L’une des dominantes d’une certaine christologie moderne consiste à souligner l’incarnation au détriment de la mort expiatoire du Christ. Une autre le présente comme l’archétype, dont la conduite et la volonté doivent être imitées. Mais ce « Christ »-là n’est plus celui que l’Église attend comme le Seigneur qui revient en gloire pour juger les vivants et les morts.
Le plus grand problème christologique est, bien entendu, celui qui s’acharne à séparer le Jésus de l’histoire du Christ de la foi. Le premier doit, prétend-on, être saisi avec plus ou moins de bonheur; quant au second, il échapperait, déclare-t-on péremptoirement, à l’investigation de l’historien et ne saurait être cerné, même obscurément, par la foi.
Le tout premier témoin de la résurrection, une femme, Marie, dans sa détresse immense interrogeait déjà au matin de Pâques : « On a enlevé du tombeau le Seigneur et nous ne savons pas où on l’a mis » (Jn 20.2). Que dirions-nous, nous autres chrétiens du siècle présent, appelés à vivre par la foi? Marie, au moins, l’a vu; elle aurait même pu le toucher. Mais il y a plus que la simple détresse qui noue notre gorge, c’est aussi l’indignation envers ceux qui s’acharnent à nous ôter la personne du Christ, sans pourtant savoir où la loger. Heureusement, il nous reste la Parole et l’Esprit, dont les témoignages conjugués nous suffisent pour savoir qui est Jésus et où et comment le rencontrer.
Les notes dogmatiques nous offriront l’essentiel des données bibliques sur la personne de Jésus-Christ. Ici même, nous chercherons pour commencer à examiner la signification de Jésus dans notre histoire et le sens cosmique de sa personne et de sa mission.
Dans la vie, dans la mort et dans la résurrection de Jésus-Christ, Dieu en personne était présent au cours de l’histoire. Telle est la signification définitive du Sauveur des hommes pour l’humanité tout entière. Jamais personne d’aussi grand en dehors de lui n’a pénétré notre monde. Personne n’exerça une semblable autorité, qui n’est autre que la révélation même de Dieu. Nous ne connaissons les desseins de Dieu concernant notre destin et leur accomplissement en notre faveur que par sa Parole et grâce à sa mission. Ici, dans cette vie offerte, l’amour de Dieu a éclaté pleinement, suffisamment et définitivement en faveur des élus. Jamais rien n’a été accompli d’aussi décisif en notre faveur. Son œuvre infligea une défaite irrémédiable à nos ennemis, la vie a été rendue à nos êtres mortels; nous sommes entourés de sa sollicitude et couverts par sa protection. Il presse le pas. Il est en route pour nous conduire vers l’avenir qu’il a préparé. Bien plus, ce chemin, l’unique, est paradoxalement celui qui nous emporte vers l’issue glorieuse. Telle est notre espérance.

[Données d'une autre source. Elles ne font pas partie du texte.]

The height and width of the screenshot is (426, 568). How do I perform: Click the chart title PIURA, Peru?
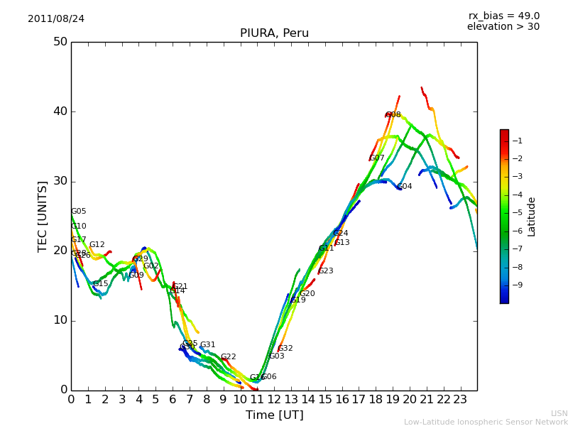(x=274, y=33)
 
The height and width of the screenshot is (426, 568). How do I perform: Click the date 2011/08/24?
(x=56, y=18)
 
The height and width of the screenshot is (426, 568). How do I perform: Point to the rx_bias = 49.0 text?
(x=504, y=16)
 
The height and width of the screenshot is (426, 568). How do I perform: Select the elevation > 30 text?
(x=503, y=27)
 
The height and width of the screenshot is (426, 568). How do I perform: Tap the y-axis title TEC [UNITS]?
(x=43, y=216)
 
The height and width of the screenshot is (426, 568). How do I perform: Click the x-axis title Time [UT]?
(x=274, y=415)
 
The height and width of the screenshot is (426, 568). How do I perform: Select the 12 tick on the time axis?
(x=274, y=399)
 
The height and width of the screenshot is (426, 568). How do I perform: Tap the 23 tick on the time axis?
(x=460, y=399)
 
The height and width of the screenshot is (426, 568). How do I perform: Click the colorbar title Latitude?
(x=531, y=216)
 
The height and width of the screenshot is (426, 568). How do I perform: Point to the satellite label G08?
(x=393, y=114)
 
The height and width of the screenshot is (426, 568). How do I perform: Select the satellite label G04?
(x=405, y=187)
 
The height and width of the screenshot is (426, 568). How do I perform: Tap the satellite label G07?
(x=376, y=158)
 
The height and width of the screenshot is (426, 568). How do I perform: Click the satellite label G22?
(x=229, y=357)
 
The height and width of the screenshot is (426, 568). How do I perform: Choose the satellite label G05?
(x=79, y=212)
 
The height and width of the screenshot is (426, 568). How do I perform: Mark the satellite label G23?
(x=326, y=271)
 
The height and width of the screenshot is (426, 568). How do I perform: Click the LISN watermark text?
(x=559, y=413)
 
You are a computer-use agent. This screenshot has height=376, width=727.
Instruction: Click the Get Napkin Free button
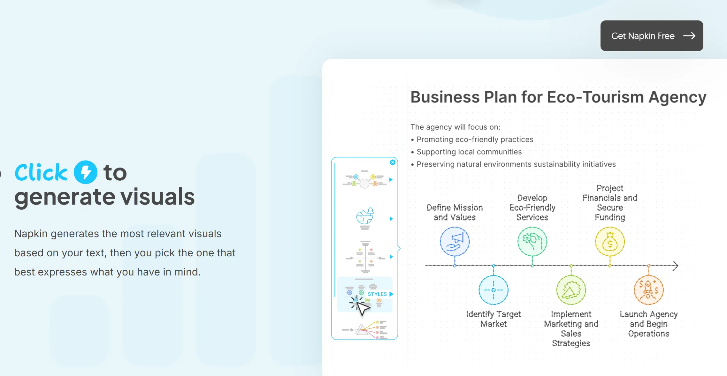click(x=652, y=36)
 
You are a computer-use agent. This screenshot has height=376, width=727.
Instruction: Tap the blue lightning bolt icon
click(x=86, y=172)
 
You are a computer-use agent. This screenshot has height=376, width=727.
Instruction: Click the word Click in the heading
click(x=41, y=172)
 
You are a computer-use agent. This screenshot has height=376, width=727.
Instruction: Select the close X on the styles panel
click(x=393, y=162)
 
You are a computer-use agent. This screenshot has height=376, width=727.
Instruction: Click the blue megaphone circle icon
click(x=455, y=242)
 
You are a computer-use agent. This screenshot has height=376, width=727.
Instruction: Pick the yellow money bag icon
click(x=610, y=242)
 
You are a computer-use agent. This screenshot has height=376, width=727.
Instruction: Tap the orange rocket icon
click(x=649, y=290)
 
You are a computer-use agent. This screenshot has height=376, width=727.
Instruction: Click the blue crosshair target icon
click(x=494, y=290)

En chargeant les disciples d’évangéliser les nations, le Christ leur confia une mission dépendant directement de son autorité exclusive. L’activité missionnaire de l’Église a produit un impact décisif sur l’histoire, non seulement parce qu’une catégorie d’hommes l’ont accueilli et que d’autres l’ont rejeté, ou que les forces matérialistes lui résistent et le combattent. Même là où il a été rejeté comme Fils de Dieu, la prédication de l’Évangile a permis l’éclosion et le développement des idées de justice, de liberté et de culture. L’obstacle à la mission chrétienne provient davantage de la propagation de fausses idées, de l’infidélité de l’Église et de son autosatisfaction, que de l’adversaire extérieur. Le Christ n’a pourtant pas abandonné son dessein universel de réconcilier le monde avec Dieu, au moyen de la croix.